Ellsworth and Mary Elizabeth Iager had just returned from their honeymoon in 1938 when they began raising not children, but turkeys. On a 108-acre farm in Fulton that had been in the Iager family since the 1840s, the newlyweds woke before dawn to till the land, milk dairy cows and tend to turkeys they called “Sho-Nuf.”

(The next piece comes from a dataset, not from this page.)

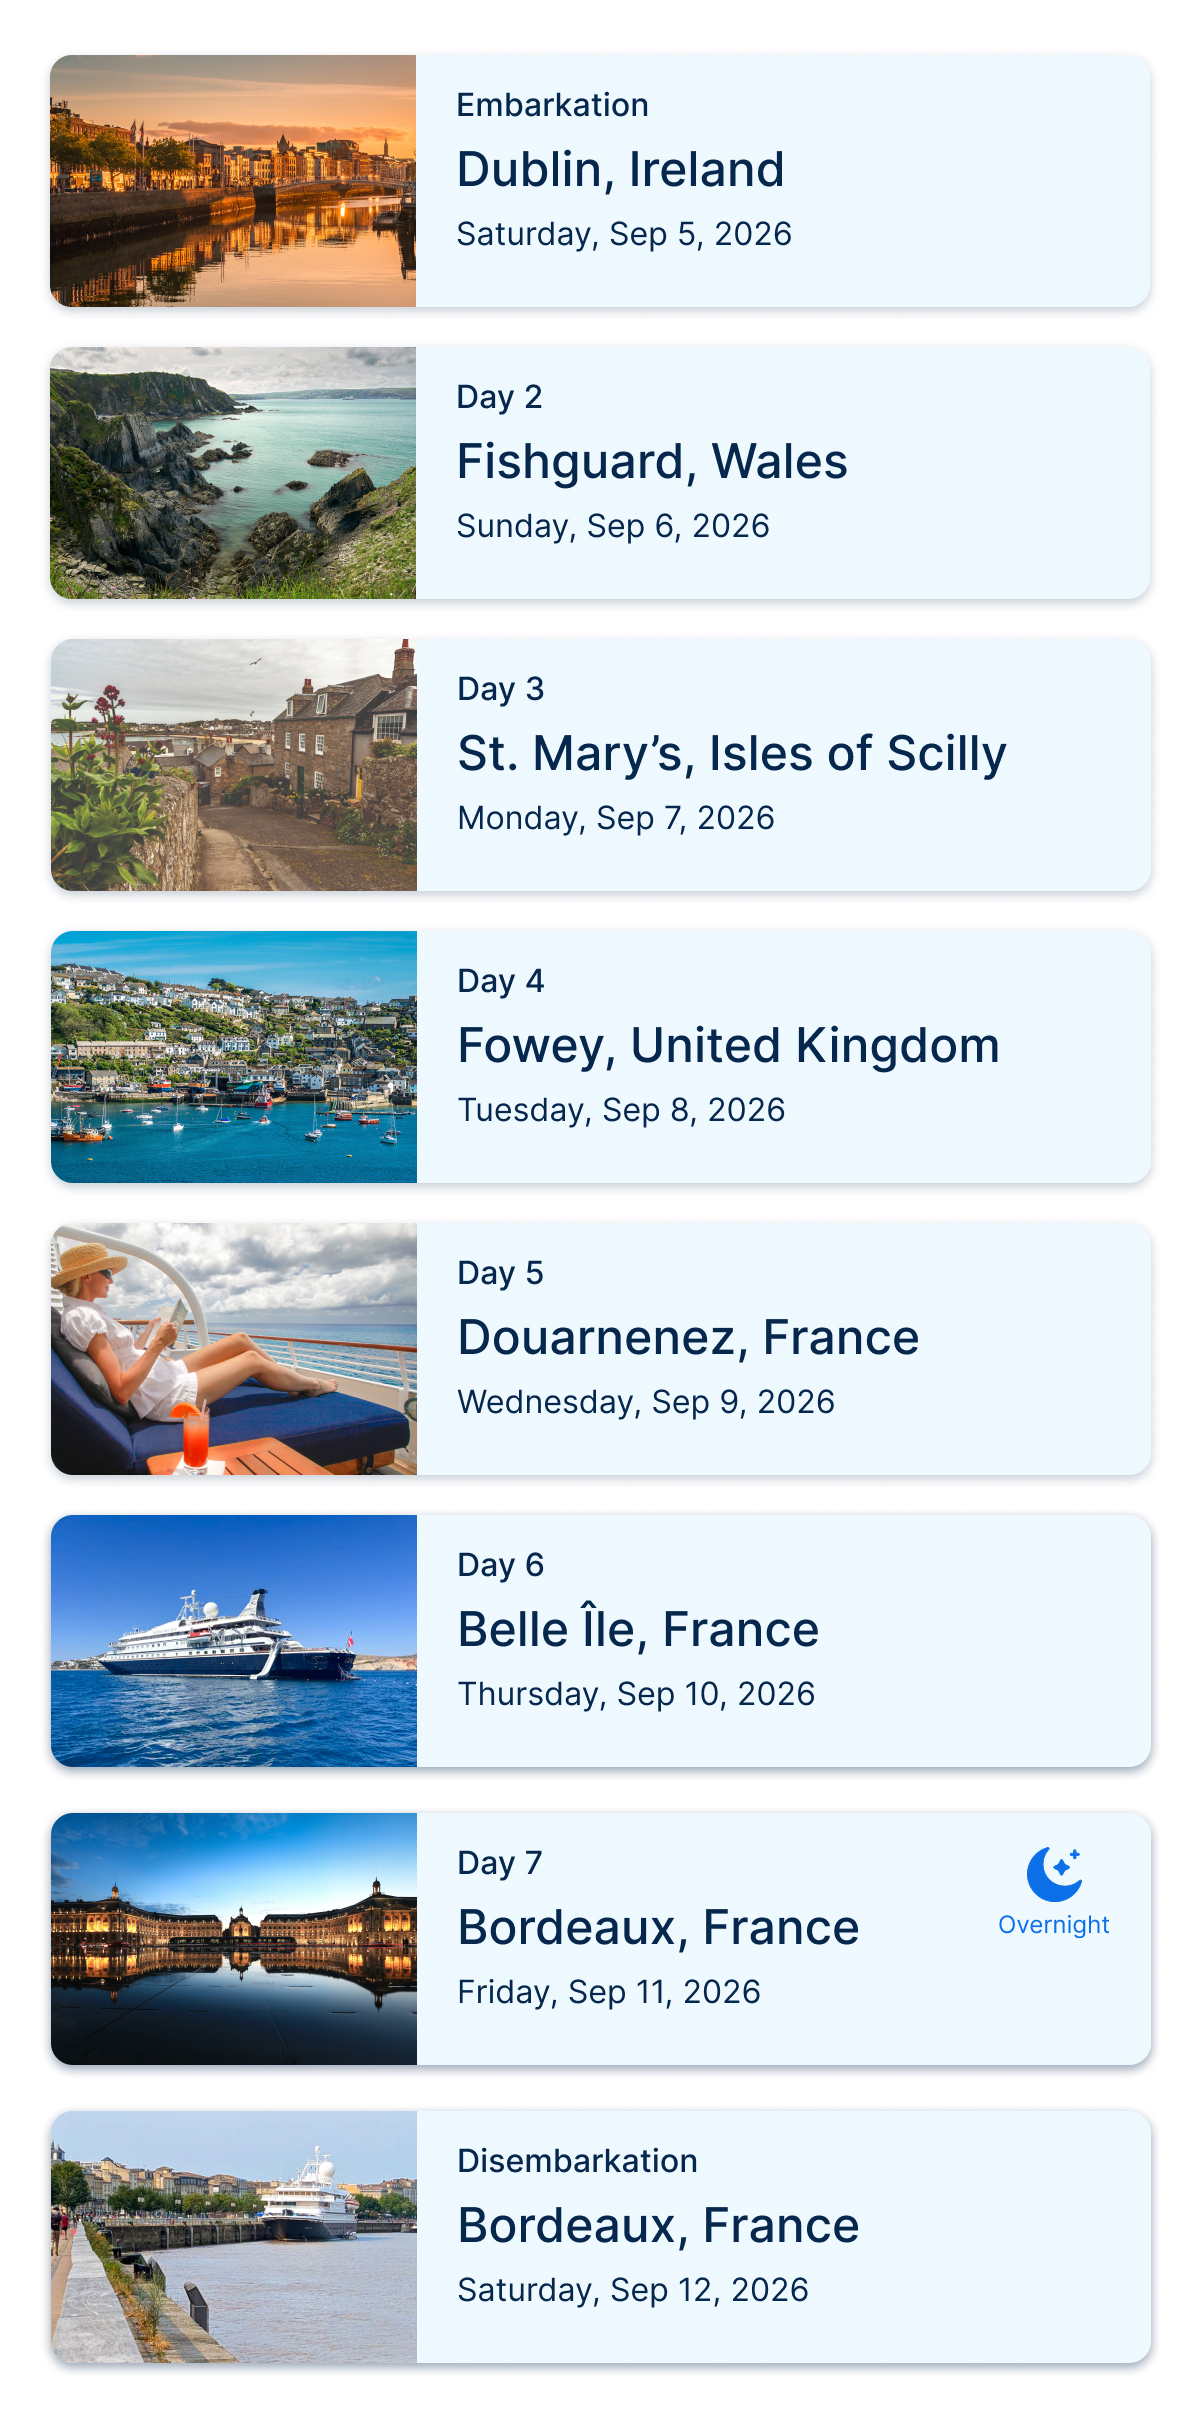Click the Fowey, United Kingdom title
The image size is (1200, 2429).
[x=728, y=1045]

Over the decades, “Sho-Nuf” turkeys appeared on the plates of Maryland governors and even President John F. Kennedy. Business-savvy Ellsworth bought up neighboring farms, and he and Mary Elizabeth eventually handed the farm, called Maple Lawn, down to their sons, who still own it today.
“We take free range to a different level,” Gene Iager told a farming publication in 2014, discussing the success of his turkeys. Maple Lawn’s poultry spent as much time as they wanted outside, he said, reducing their stress hormones and making for a better-tasting bird.
In 2000, the Iager family sold a large chunk of the property to developers over the vocal objections of neighbors. The area is now home to office buildings, restaurants and homes. As Gene Iager told The Post in 2000, "Whether we want it or not, this land is not going be farmed forever. Farming is history in Howard County."
For now, at least, the turkeys are still sold around Thanksgiving directly from Maple Lawn farm and at Whole Foods in Columbia.